Class Action Claims Toyota Motor Credit Corporation Withholds Mandatory Info from CLEC Customers
Last Updated on May 8, 2018
Campbell v. Toyota Motor Credit Corporation
Filed: January 17, 2018 ◆§ 8:18-cv-00150-PWG
A case out of Maryland claims Toyota Motor Credit Corp. fails to provide enough information to those whose belongs the company has repossessed and resold.
A proposed class action against Toyota Motor Credit Corporation (first filed in November 2017 in Maryland state court) has been removed to federal court.
The lawsuit begins by explaining the defendant extends secure financing to borrowers in Maryland through credit contracts governed by the state’s Credit Grantor Closed End Credit Provisions (CLEC) statute. The defendant’s business also involves repossessing from borrowers who fail to pay on their CLEC contracts secured property that, the case says, is in turn resold should a customer fail to reinstate his or her contract or redeem the property. Toyota Motor Credit Corp. (TMCC) customers whose personal property has been repossessed receive from the company a “right to redemption” notice, the lawsuit says, as well as a “pre-sale notice” indicating the defendant’s intent to sell their personal property and a “post-sale notice” detailing the claimed deficiency still on the account after the sale of the property.
“If a deficiency balance remains on the CLEC credit account after TMCC sells the personal property,” the lawsuit explains, “TMCC pursues collection actions including referring credit accounts to collection attorneys, filing suit against TMCC customers for alleged deficiency balances, selling the open credit accounts to debt buyers or referring the credit account to debt collectors.”

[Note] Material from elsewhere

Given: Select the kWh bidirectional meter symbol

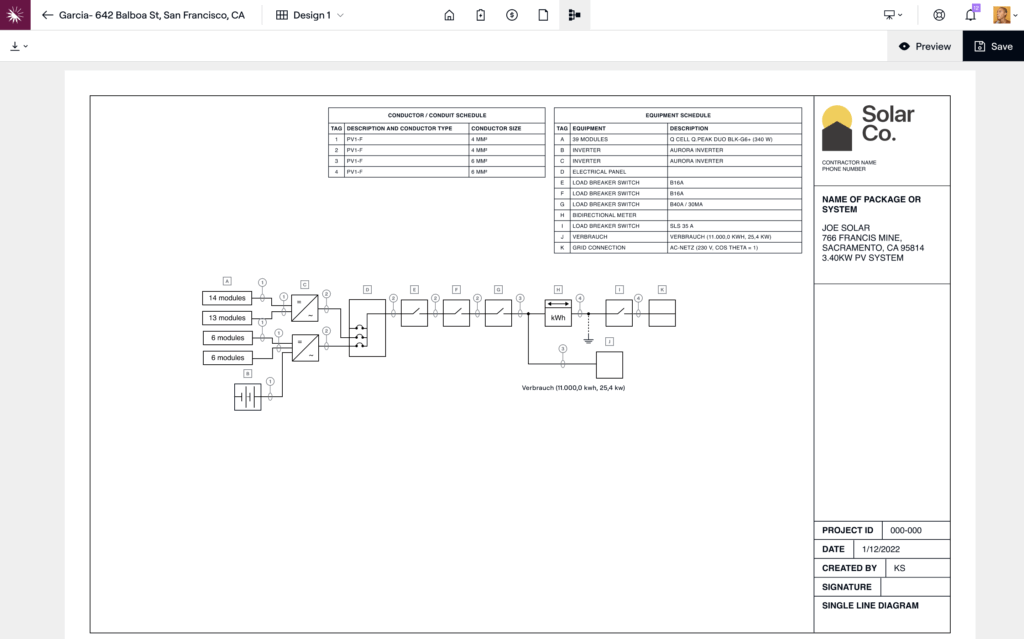Looking at the screenshot, I should point(558,314).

The plaintiff charges that the defendant’s use of the aforementioned “post-sale notices” deprives CLEC customers of information Maryland law mandates they be provided. The case argues that TMCC namely fails to provide the address of the individual who purchased a repossessed vehicle to CLEC customers.

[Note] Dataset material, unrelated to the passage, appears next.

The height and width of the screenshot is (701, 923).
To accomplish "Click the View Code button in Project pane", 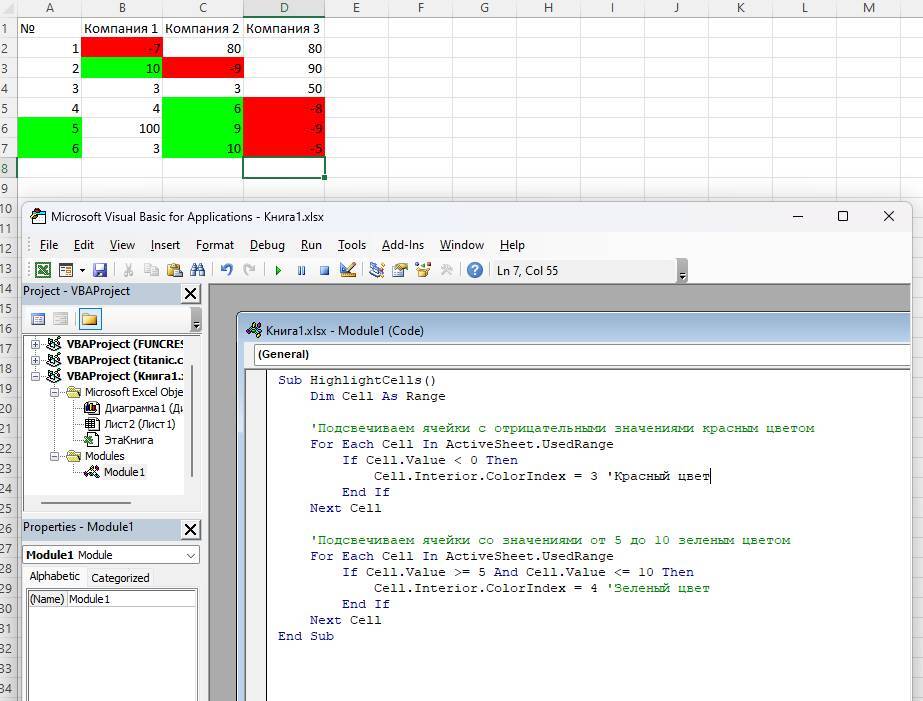I will (38, 319).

The proposed class covered by the litigation includes:
“All persons whose personal property was repossessed by TMCC in connection with a credit contract governed by CLEC: (1) whose personal property was sold at a private sale; (2) whose post-sale notice did not include the purchaser’s address; and (3) where TMCC collected more than the principal amount of the credit contract.”
The plaintiff previously filed a similar case against Toyota Motor Credit Corporation in October 2017 that was voluntarily dismissed a month later.